Face à la crise du coronavirus, l’ASERGMV a voulu aider Belvédère, village sans eau ni électricité, à devenir plus autonome, de façon écologique. Le projet global inclut donc aussi une petite mare avec des poissons et des panneaux solaires pour pomper l’eau des nappes phréatiques afin d’irriguer les plantations. « Nous sommes ici pour apporter de la souveraineté et de l’autosuffisance alimentaire, mais aussi médicinale, car les “tolou keur” deviennent de véritables centres de santé », assure Karine Fakhoury, directrice des écovillages et des filières vertes de l’ASERGMV.

« Une véritable banque de semences »

Et le projet va plus loin. « Nous travaillons aussi à la régénération naturelle du tissu forestier, car à l’avenir cette forêt va devenir une véritable banque de semences », continue cette Libanaise née au Sénégal, militante pour l’environnement qui se bat pour la multiplication des pépinières dans le pays. Au total, une centaine d’arbres ont été plantés autour de ce « tolou keur » de Belvédère, au plus grand plaisir de Djibril Sall : « Nous manquons de pluie car tous les arbres ont été rasés. Mais si on replante des arbres, les pluies vont revenir », espère le chef du village.
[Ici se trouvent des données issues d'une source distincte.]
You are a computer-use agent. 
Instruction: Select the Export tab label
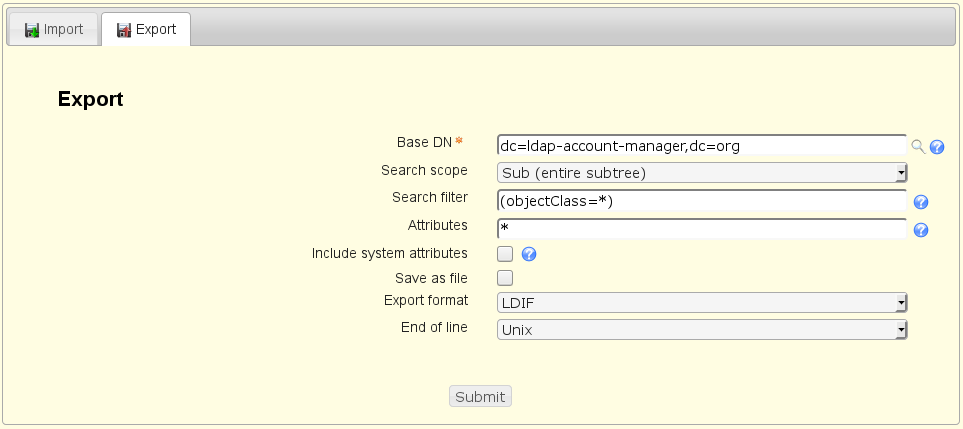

D’ici à décembre, le programme Tolou Keur espère former une centaine de formateurs afin de développer un millier de sites similaires à travers le Sénégal en 2021. A terme, l’objectif est de créer 5 000 emplois directs et 10 000 emplois indirects. Et surtout d’implanter des « tolou keur » dans le nord du pays, au cœur de la grande muraille verte. Pour y parvenir, l’initiative manque encore de financements et appelle aux investissements de partenaires publics ou privés.